Back on the bus, after spending a little bit of time in contemplation (which such a monument invariably effects), I headed toward Tung Chung, on the northern side of Lantau, in order to take the metro towards my evening destination of the Mongkok markets in Kowloon.

Everywhere I go I take photos of hanging laundry. I don't know why, but I love laundry...except my own. In Hong Kong, clean clothing and sheets and towels hang out of most windows and off most balconies, dressing up the sides of narrow apartment buildings like fringe on a well-worn suede coat. 

Old men sit on make-shift stools of stacked crates or plastic boxes and just watch or wait, I'm not sure. Small shops line the sidewalks selling everything from dried sea creatures to teas and packages of, what I can only assume, are mysterious herbs and potions. Kiosks offering fish balls, beef balls, soups and skewers, bowls and sweets, pop up all across Kowloon, creating an enchanting, almost whimsical atmosphere among the crowds (at least that's how it made me feel!). You can't go hungry in Hong Kong, but you might need to stand in line!

I stood out walking down the street as if I was screaming 'Hey look at me, I'm a really tall white girl!', so I didn't need to actually say anything to anyone - they noticed me immediately. I just smiled and took photos. Usually I try to blend in when I'm touristing, but here I realized there's no chance that I'll look like I belong, so I'll just stand in the middle of the street and take photos. The men sitting on their crates just watched and didn't seem to care one bit.

For a while I walked away from the big, bright lights of the main streets and crowds, in order to get a feeling of where people actually lived. But, here in Hong Kong, people live everywhere. I turned a corner to go down a narrow road overflowing with, not tourists, but families and elderly folks. I had stumbled upon a real market. Shoppers were picking up bamboo (for what?), riffling among tables of large, unfamiliar fruits, perusing dried animal parts like duck necks and octopus tentacles, and admiring every vegetable you could ever need. I was on Canton Street - only locals, no white people (that I saw), everyday life. I could've stayed all day.

I continued on towards Ladies Market and then the Temple Street Night Market (the 'must-sees') and honestly, I pushed my way through those pretty quickly. There was an insane amount of tourists looking at kimonos, tiny buddha figurines, jade jewellery, teapots, 'I love Hong Kong' t-shirts and other standard tourist market fare. In every other country these market wares make me crazy - everything 'Made in China' - but here that's how it should be :)

 By 8pm I was exhausted, totally jetlagging, and very hungry. I decided that I desperately needed some dim sum and sum drink drink.

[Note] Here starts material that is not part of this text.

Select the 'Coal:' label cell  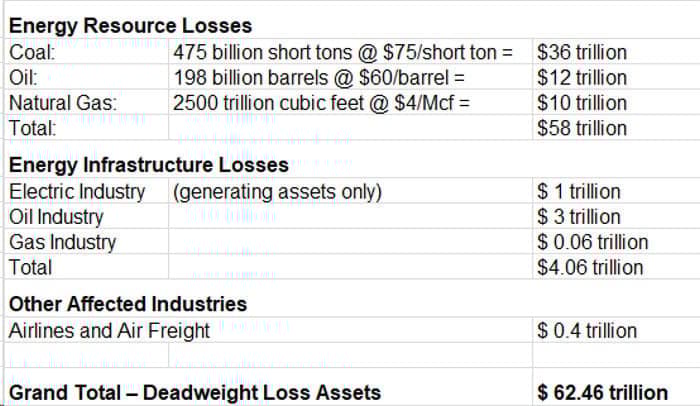click(x=32, y=52)
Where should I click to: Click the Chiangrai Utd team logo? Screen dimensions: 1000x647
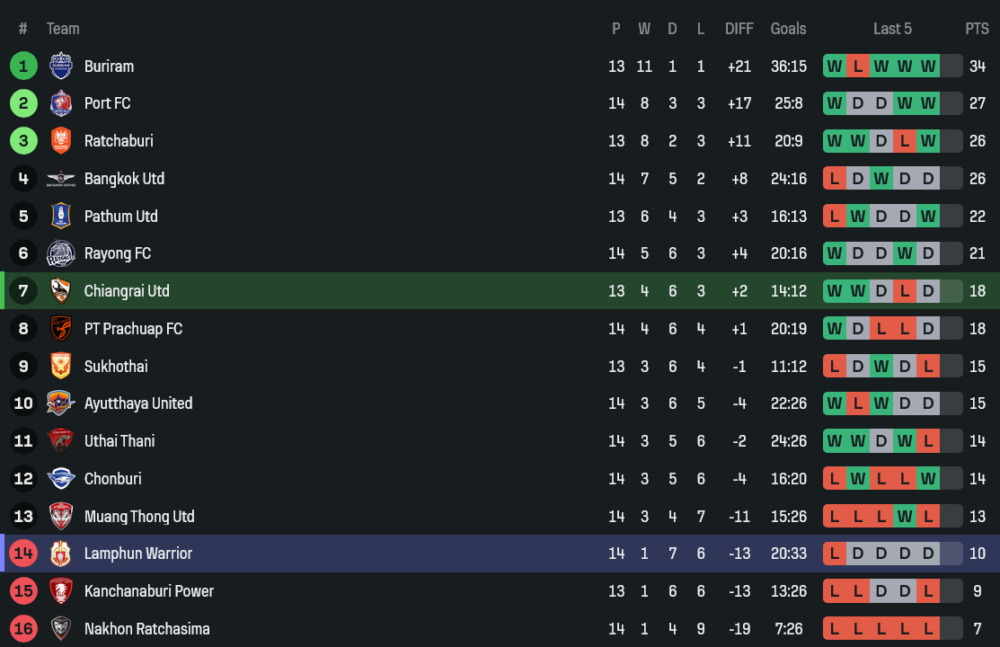coord(61,291)
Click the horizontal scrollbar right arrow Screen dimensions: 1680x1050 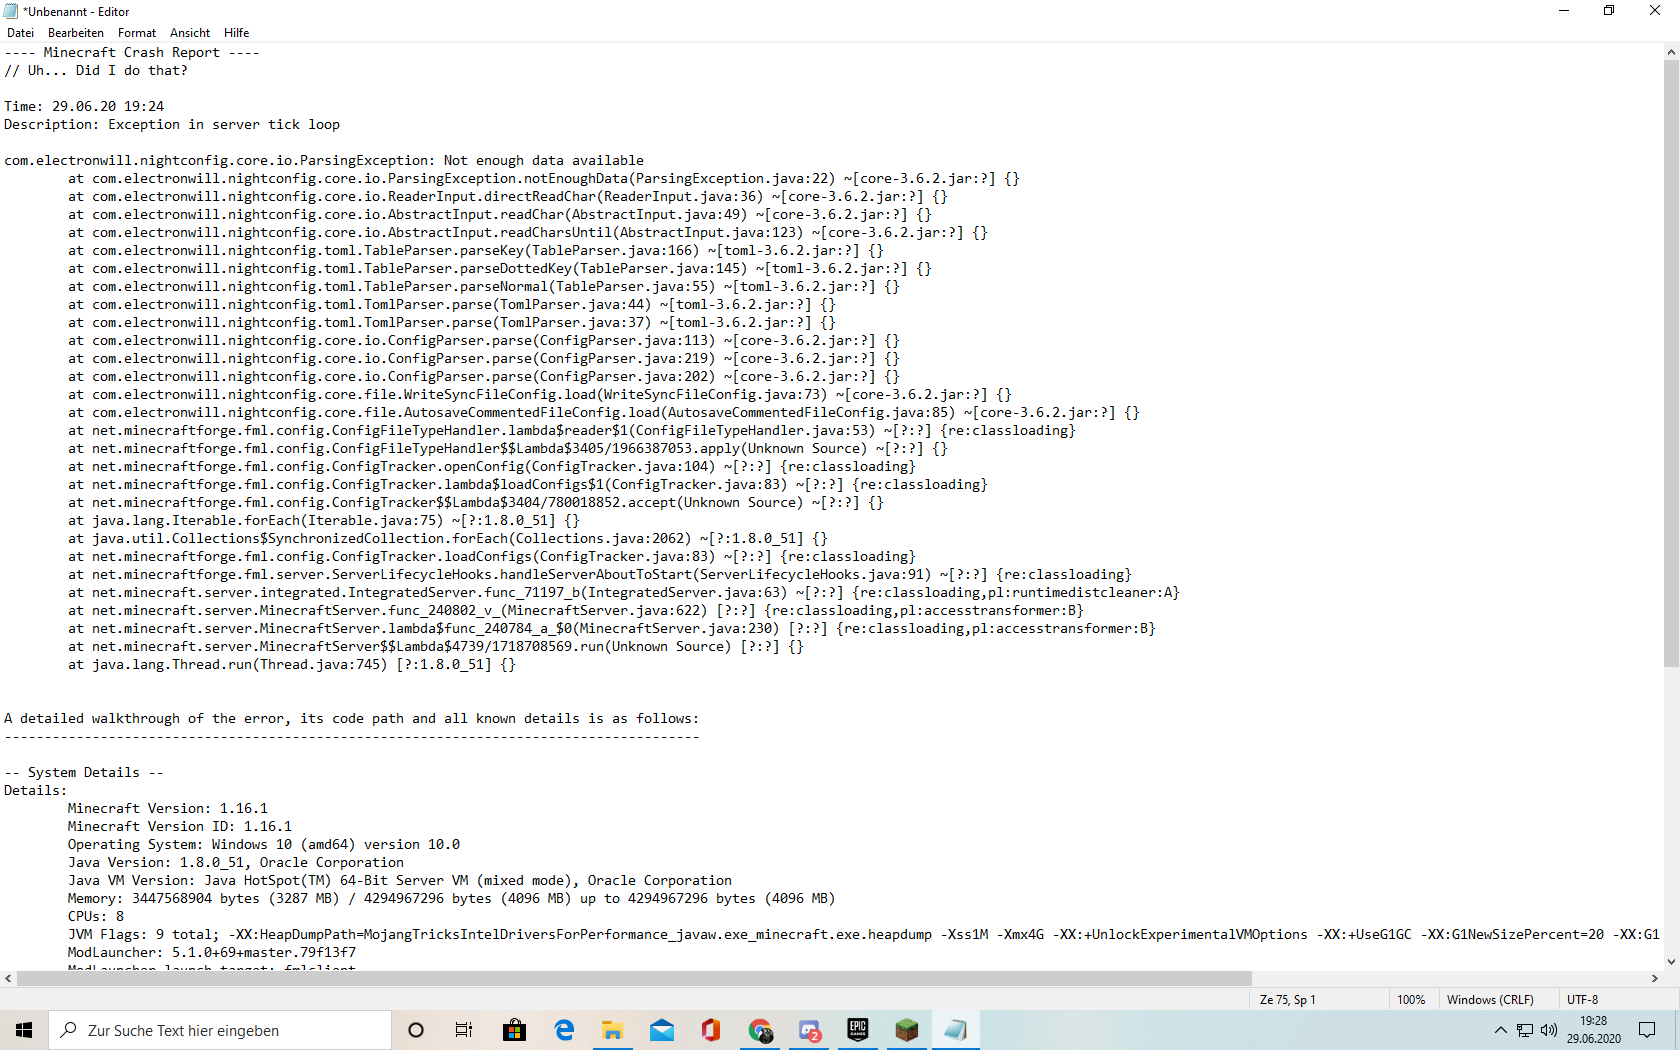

Tim Ho Wan, whose Kowloon restaurant has a Michelin star, is said to have some of the best dim sum anywhere, and so since I had never tried it I figured why not head to the best. It is also very inexpensive. Win win. I ordered spinach shrimp rice wraps and BBQ pork buns (which so many onliners have said is an absolute must!). Both dishes were so delicious and filling and cost only 6€ total! The sweet pork filling of the buns still makes my mouth water weeks later. But, like a macaron, one or at the very most 2 is enough...3 is just too much of a good thing. So, go with a friend!

Another must-do in Hong Kong, which I had read a lot about before I came, is to ride the Star Ferry. These ferries are a cultural phenomenon, shipping 70,000 people daily between Kowloon and Hong Kong Island. National Geographic has named the Star Ferry crossing as one of the '50 Places of a Lifetime' - check! Because it is such an efficient and reliable source of transport, and very inexpensive, it is beloved by locals and tourists alike.

I also made sure to check out the Hong Kong Island skyline while I was on the other side of the harbour. It is an incredible sight, unlike one I have ever seen before. Honestly, my words can not do it justice. All I can say, if you have the opportunity, short or long, to visit this city and an outer-lying island or two, then don't miss it. I am already trying to figure out when I can get back...this time for much longer.